# GOAL OF THE EXERCISE
The records below are to be transcribed exactly, with the pictures removed.

(Collection entries)

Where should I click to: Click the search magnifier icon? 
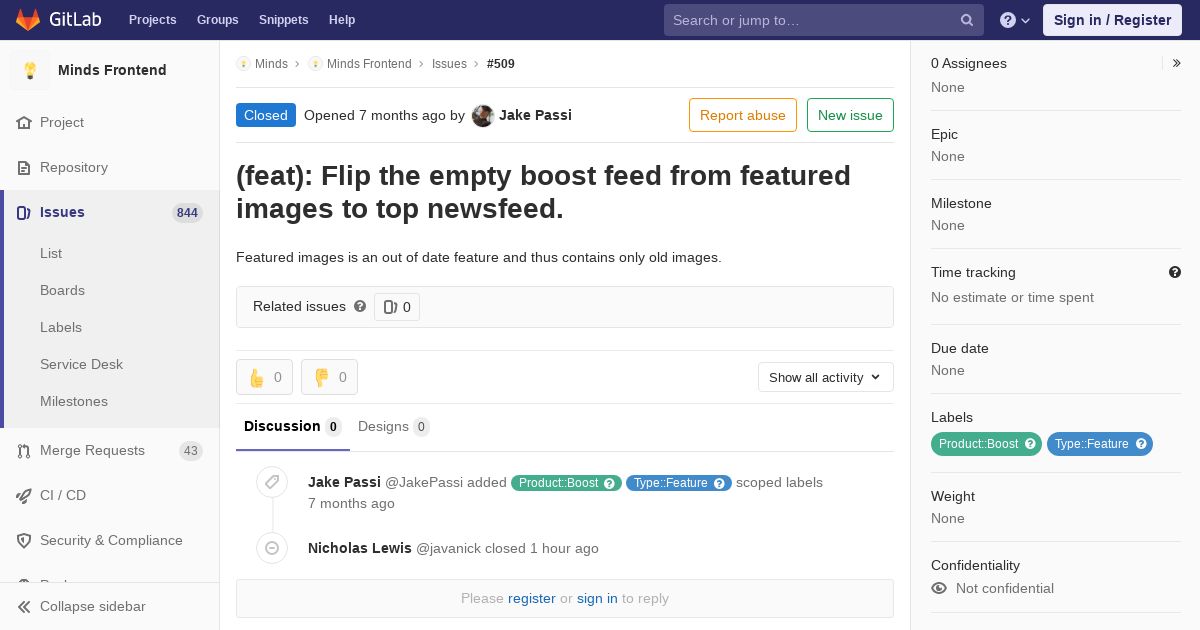[x=967, y=20]
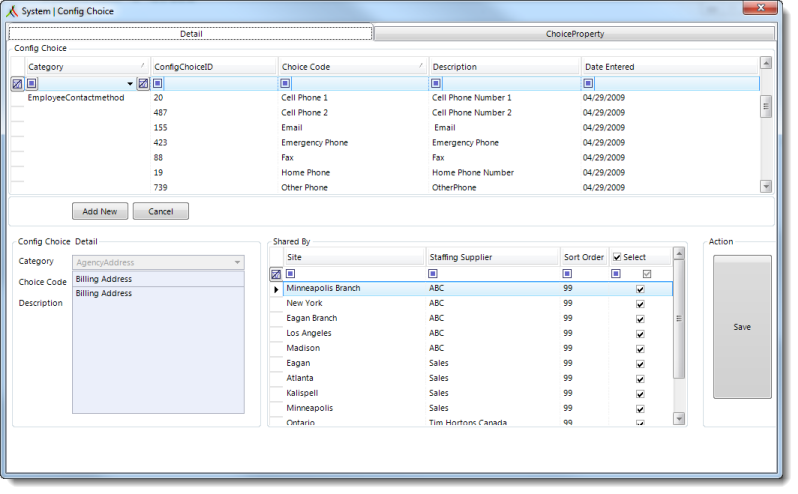The width and height of the screenshot is (798, 494).
Task: Switch to the ChoiceProperty tab
Action: tap(574, 33)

# COMPLETED TASK
Where should I click to: Click the search magnifier icon? 
[x=967, y=20]
The width and height of the screenshot is (798, 494).
Task: Switch to the ChoiceProperty tab
Action: tap(574, 33)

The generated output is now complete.